_EXTRAIT DE PAGE_.
--*--
La mort juridique et judiciaire du « Dossier de la décennie »

Maître Mohameden ould Icheddou – On peut affirmer à l’opinion publique nationale et internationale qu’il y a du nouveau dans le dossier dit « dossier de la décennie », aussi bien sur le plan de la forme que sur le plan du fond.

-Sur le la forme.

On oublie que le dossier impliquant l’ancien président de la république était au début connu sous l’appellation « gabegie décennale », puis on est passé à l’appellation suivante « dossier du président Mohamed ould Abdel Aziz », celui-ci étant devenue au fil de la procédure la seule cible, puis cette appellation est devenue « dossier de la décennie » tout court ; les médias qui ont glosé sur la dernière saisine par la Cour suprême de la décision de renvoi , l’ont présenté comme étant le « dossier de la décennie », sans plus.
--*--
_EXTRAIT DES DONNÉES_.

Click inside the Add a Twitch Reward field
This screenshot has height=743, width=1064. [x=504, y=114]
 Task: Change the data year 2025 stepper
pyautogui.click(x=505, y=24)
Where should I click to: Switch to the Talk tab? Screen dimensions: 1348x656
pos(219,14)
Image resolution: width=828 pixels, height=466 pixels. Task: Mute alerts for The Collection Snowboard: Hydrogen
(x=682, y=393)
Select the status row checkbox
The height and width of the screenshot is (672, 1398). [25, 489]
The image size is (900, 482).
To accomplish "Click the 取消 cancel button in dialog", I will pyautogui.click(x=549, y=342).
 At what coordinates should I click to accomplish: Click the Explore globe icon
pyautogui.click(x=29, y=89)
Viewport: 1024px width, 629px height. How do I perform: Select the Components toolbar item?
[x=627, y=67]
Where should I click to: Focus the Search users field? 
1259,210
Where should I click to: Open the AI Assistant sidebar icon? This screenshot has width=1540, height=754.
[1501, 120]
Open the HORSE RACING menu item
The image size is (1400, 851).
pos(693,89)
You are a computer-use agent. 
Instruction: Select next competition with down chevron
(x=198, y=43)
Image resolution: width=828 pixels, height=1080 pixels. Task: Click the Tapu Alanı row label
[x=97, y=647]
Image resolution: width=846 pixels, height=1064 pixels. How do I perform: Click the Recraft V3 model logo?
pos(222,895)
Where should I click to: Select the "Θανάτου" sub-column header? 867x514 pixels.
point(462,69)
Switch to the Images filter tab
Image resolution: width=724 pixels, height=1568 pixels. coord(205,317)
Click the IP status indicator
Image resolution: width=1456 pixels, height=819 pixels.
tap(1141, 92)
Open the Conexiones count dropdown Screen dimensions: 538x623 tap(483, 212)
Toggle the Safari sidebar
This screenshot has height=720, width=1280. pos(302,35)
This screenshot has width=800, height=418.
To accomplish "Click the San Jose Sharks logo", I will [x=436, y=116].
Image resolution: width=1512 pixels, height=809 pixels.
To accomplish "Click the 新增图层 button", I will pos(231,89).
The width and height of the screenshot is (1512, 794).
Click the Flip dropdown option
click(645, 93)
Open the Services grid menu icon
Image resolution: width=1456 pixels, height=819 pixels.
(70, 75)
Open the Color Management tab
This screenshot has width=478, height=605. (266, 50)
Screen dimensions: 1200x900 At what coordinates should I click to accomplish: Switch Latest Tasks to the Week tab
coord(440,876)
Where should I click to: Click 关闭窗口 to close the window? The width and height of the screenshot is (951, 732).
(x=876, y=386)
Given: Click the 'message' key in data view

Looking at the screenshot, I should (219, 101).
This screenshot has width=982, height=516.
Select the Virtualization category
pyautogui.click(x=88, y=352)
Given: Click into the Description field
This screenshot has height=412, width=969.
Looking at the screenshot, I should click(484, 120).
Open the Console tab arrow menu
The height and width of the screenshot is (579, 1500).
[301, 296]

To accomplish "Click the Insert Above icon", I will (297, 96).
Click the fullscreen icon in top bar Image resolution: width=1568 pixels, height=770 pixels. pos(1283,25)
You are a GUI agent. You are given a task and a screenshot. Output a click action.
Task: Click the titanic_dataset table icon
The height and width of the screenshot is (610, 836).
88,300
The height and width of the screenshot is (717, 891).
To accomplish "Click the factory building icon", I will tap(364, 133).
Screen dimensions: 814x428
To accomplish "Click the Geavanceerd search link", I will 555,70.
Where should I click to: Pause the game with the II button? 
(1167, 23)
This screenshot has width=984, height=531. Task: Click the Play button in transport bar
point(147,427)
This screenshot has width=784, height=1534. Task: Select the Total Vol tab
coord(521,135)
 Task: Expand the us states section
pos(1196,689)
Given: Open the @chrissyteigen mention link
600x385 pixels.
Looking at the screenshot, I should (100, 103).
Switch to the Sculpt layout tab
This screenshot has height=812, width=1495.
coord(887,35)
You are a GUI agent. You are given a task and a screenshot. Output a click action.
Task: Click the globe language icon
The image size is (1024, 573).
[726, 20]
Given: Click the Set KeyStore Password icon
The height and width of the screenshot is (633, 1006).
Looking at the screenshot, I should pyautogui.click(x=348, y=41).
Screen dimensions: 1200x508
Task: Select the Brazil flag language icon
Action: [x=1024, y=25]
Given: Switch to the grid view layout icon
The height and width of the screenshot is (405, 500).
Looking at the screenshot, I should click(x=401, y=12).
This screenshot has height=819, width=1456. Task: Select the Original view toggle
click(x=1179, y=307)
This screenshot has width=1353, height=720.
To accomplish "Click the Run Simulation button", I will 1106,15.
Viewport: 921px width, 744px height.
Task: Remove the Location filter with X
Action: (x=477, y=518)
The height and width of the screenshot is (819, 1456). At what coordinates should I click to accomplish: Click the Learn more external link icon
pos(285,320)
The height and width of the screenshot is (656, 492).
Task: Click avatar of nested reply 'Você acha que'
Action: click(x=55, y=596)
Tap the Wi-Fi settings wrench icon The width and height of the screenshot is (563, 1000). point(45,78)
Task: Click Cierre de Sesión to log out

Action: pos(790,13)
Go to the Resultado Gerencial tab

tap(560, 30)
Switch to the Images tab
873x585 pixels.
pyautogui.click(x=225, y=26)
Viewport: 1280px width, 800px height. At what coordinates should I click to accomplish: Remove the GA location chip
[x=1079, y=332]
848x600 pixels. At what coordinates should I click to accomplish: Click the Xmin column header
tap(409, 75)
--*--
_CONSIGNE 1_. D’après l’extrait de page, sous quelle appellation le dossier impliquant l’ancien président de la république était-il connu au début ?
_CONSIGNE 2_. Recopiez mot pour mot le passage de l’extrait de page qui va de « Maître Mohameden ould » jusqu’à « le la forme. ».

_CORRIGÉ 1_. Il était connu sous l’appellation « gabegie décennale ».

_CORRIGÉ 2_.
Maître Mohameden ould Icheddou – On peut affirmer à l’opinion publique nationale et internationale qu’il y a du nouveau dans le dossier dit « dossier de la décennie », aussi bien sur le plan de la forme que sur le plan du fond.

-Sur le la forme.